PS: Ceci etait mon 300ème post  (je sais ca sert a rien, mais ca me fait plaisir )


----------



## monrosier (18 Février 2005)

Bon j'y connais pas grand chose mais je vois bien que c'est un powerbook, c'est marqué sous mes yeux !!!


----------



## monrosier (18 Février 2005)

Tu penses que je peux mettre une carte airport extreme, du genre à 79euros sur apple store ?


----------



## monrosier (18 Février 2005)

Comment je peux savoir si c'est titanium ou alu ? Il n'y a rien de spécifié sur la facture...


----------



## monrosier (18 Février 2005)

drs a dit:
			
		

> PS: Ceci etait mon 300ème post  (je sais ca sert a rien, mais ca me fait plaisir )



Joyeux anniversaire


----------



## monrosier (19 Février 2005)

macinside a dit:
			
		

> voila une première solution et une 2 em dans tout les cas il te faut Mac OS X.2.6 et airport 3.1 mini (pas de problème sous panther) mais tu n'a pas préciser le modèle exacte de ton PowerBook G4, c'est un ti ou un alu ?

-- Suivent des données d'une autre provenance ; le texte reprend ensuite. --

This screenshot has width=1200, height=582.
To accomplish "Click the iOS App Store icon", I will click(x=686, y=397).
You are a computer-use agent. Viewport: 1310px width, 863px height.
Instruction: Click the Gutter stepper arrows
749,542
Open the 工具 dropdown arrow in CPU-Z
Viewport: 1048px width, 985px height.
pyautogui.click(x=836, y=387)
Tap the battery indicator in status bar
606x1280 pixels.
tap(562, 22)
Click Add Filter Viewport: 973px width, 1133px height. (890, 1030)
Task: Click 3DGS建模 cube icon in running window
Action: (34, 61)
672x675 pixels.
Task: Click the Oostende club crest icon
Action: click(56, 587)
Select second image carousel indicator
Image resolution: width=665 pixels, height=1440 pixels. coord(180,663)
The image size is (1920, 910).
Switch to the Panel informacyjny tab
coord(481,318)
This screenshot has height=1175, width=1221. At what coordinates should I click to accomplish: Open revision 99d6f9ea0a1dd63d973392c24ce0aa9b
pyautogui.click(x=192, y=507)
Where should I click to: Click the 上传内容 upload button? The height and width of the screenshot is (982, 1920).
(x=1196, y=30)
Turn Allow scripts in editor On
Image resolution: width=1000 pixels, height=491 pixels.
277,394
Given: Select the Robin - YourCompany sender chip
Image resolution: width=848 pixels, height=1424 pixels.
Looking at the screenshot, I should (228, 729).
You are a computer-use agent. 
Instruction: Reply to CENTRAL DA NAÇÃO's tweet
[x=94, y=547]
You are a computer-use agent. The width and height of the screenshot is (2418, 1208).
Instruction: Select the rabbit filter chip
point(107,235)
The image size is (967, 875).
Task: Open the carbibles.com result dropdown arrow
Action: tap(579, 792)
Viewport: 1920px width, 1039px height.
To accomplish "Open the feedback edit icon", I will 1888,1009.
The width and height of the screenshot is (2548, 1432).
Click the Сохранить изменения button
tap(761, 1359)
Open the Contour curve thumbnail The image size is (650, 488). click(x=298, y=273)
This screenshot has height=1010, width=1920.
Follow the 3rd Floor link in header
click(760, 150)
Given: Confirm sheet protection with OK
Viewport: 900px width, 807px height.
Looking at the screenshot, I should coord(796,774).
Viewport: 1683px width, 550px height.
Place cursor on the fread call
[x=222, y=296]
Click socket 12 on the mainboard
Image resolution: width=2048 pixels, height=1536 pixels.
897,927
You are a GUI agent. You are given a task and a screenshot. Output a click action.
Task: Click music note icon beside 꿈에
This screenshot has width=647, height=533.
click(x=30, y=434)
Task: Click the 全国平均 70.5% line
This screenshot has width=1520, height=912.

Comment je sais si c'est un alu ou titanium ?
Avec la deuxième solution, je suis sur de pouvoir faire fonctionner tout ça avec la free box et ça carte wifi ?

Merci


----------



## macinside (20 Février 2005)

c'est quoi les 5 premier chiffre du numéro de série de la machine ?


----------



## doojay (20 Février 2005)

monrosier a dit:
			
		

> Comment je sais si c'est un alu ou titanium ?
> Avec la deuxième solution, je suis sur de pouvoir faire fonctionner tout ça avec la free box et ça carte wifi ?
> Merci


Pour savoir quel est le modèle de ton powerbook fait un saut ici (au moins au départ tu poura te repérer avec les photos  ):
http://www.powerbook-fr.com/pbg4/caracteristiques/index.html


----------



## monrosier (20 Février 2005)

macinside a dit:
			
		

> c'est quoi les 5 premier chiffre du numéro de série de la machine ?



V734956


----------



## monrosier (20 Février 2005)

doojay a dit:
			
		

> Pour savoir quel est le modèle de ton powerbook fait un saut ici (au moins au départ tu poura te repérer avec les photos  ):
> http://www.powerbook-fr.com/pbg4/caracteristiques/index.html



Visiblement c'est un Alubook


----------



## macinside (20 Février 2005)

alors il te faut celle la


----------



## macinside (20 Février 2005)

monrosier a dit:
			
		

> V734956





			
				monrosier a dit:
			
		

> Visiblement c'est un Alubook



c'est bien un alu


----------



## monrosier (20 Février 2005)

macinside a dit:
			
		

> alors il te faut celle la



Merci Macinside   
Je ne comprends tjs pas la réaction de mon revendeur qui soutesnait que les cartes pour mon pwbook  n'étaient plus produites   et qu'il avait eu des dizaines de demandes de ce genre de clients, appelé apple et que la réponse était définitive...
Il n'a pas vu ma machine ceci dit, alors il pensait peut être à un autre model.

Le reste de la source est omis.